After both of these are adjusted to the same projection, we’ll filter out the unnecessary fields in the neighbourhood shapefile, and make the spatial join between the dataframes afterwards.

nabes_selected <- nabes %>%
  select(BoroCode, BoroName, NTA2020, NTAName)
transport_nabes <- transport_2263 %>%
  st_join(nabes_selected, 
          left = TRUE,
          join = st_intersects,
          largest = TRUE)
## Warning: attribute variables are assumed to be spatially constant throughout all
## geometries

After the datasets are joined, we can proceed with making a specific choropleth of Corona. We’ll first make a dataset specifically filtering Corona, and will make the map with it afterwards.
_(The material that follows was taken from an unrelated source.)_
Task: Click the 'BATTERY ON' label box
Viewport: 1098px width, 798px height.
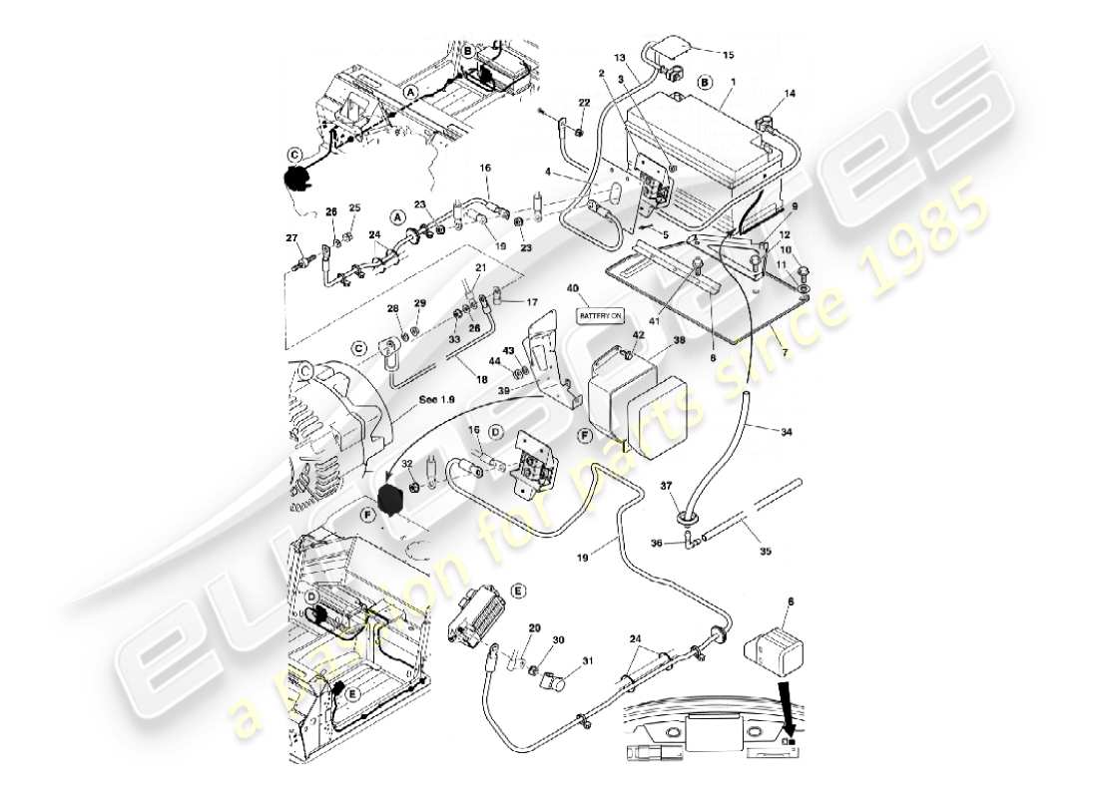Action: pos(600,315)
We’ll make one map for each means of transportation to work: private, public, and bicycle.

Percentage of people using private transportation as a means to commute to work:

corona <- transport_nabes %>% 
  filter(NTAName == "Corona" | NTAName == "North Corona")

ggplot()  + 
  geom_sf(data = corona, mapping = aes(fill = pct_private), 
          color = "#ffffff",
          lwd = 0) +
  theme_void() +
  scale_fill_distiller(breaks=c(0, .2, .4, .6, .8, 1),
                       direction = 1,
                       na.value = "transparent",
                       name="Percent Private Transportation (%)",
                       labels=percent_format(accuracy = 1L)) +
  labs(
    title = "Corona, Percentage of Private transportation by Census Tract",
    caption = "Source: American Community Survey, 2016-20"
  ) + 
  geom_sf(data = nabes %>% filter(NTAName == "Corona" | NTAName == "North Corona"), 
          color = "black", fill = NA, lwd = 0.5)
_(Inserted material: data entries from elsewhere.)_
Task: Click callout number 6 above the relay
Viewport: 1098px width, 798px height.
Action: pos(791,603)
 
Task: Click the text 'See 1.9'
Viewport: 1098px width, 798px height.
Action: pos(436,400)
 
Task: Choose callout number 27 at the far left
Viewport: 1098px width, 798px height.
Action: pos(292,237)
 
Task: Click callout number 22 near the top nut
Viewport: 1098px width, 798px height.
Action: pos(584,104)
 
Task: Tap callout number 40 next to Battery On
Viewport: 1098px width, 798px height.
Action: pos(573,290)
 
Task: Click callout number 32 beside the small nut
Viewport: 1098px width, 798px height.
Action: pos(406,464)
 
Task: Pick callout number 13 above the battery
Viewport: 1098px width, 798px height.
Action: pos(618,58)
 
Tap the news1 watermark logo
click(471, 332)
Percentage of people using public transportation as a means to commute to work:

corona <- transport_nabes %>% 
  filter(NTAName == "Corona" | NTAName == "North Corona")

ggplot()  + 
  geom_sf(data = corona, mapping = aes(fill = pct_public), 
          color = "#ffffff",
          lwd = 0) +
  theme_void() +
  scale_fill_distiller(breaks=c(0, .2, .4, .6, .8, 1),
                       direction = 1,
                       na.value = "transparent",
                       name="Percent Public Transportation (%)",
                       labels=percent_format(accuracy = 1L)) +
  labs(
    title = "Corona, Percentage of Public transportation by Census Tract",
    caption = "Source: American Community Survey, 2016-20"
  ) + 
  geom_sf(data = nabes %>% filter(NTAName == "Corona" | NTAName == "North Corona"), 
          color = "black", fill = NA, lwd = 0.5)
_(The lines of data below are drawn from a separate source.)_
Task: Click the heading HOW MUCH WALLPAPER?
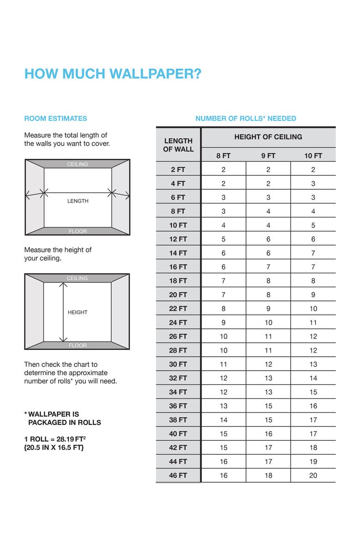[113, 74]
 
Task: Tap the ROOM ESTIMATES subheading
[55, 119]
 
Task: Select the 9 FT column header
[268, 156]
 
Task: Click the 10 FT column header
[313, 156]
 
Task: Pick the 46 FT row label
[178, 475]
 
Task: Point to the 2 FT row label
[178, 170]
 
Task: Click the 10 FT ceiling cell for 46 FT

Percentage of people using bicycle as a means to commute to work:

corona <- transport_nabes %>% 
  filter(NTAName == "Corona" | NTAName == "North Corona")

ggplot()  + 
  geom_sf(data = corona, mapping = aes(fill = pct_bike), 
          color = "#ffffff",
          lwd = 0) +
  theme_void() +
  scale_fill_distiller(breaks=c(0, .2, .4, .6, .8, 1),
                       direction = 1,
                       na.value = "transparent",
                       name="Percent Bycicle Transportation (%)",
                       labels=percent_format(accuracy = 1L)) +
  labs(
    title = "Corona, Percentage of Bycicle transportation by Census Tract",
    caption = "Source: American Community Survey, 2016-20"
  ) + 
  geom_sf(data = nabes %>% filter(NTAName == "Corona" | NTAName == "North Corona"), 
          color = "black", fill = NA, lwd = 0.5)

After creating the maps, we’ll make a new dataset calculating summary statistics about Corona and its surrounding neighbourhoods.

corona_and_wider_stats <- st_drop_geometry(transport_nabes) %>% 
  group_by(NTAName) %>% 
  filter(NTAName == "Corona" | NTAName == "North Corona" | NTAName == "East Elmhurst" | NTAName == "Jackson Heights" | NTAName == "Elmhurst" | NTAName == "Corona") %>% 
  summarise(Borough = first(BoroName),
            total_pop = sum(means_totalE),
            total_means_private = sum(means_privateE),
            total_means_public = sum(means_publicE),
            total_means_bike = sum(means_bikeE)) %>% 
  mutate(est_pct_public = total_means_public/total_pop,
         est_pct_private = total_means_private/total_pop,
         est_pct_bike = total_means_bike/total_pop)

corona_and_wider_stats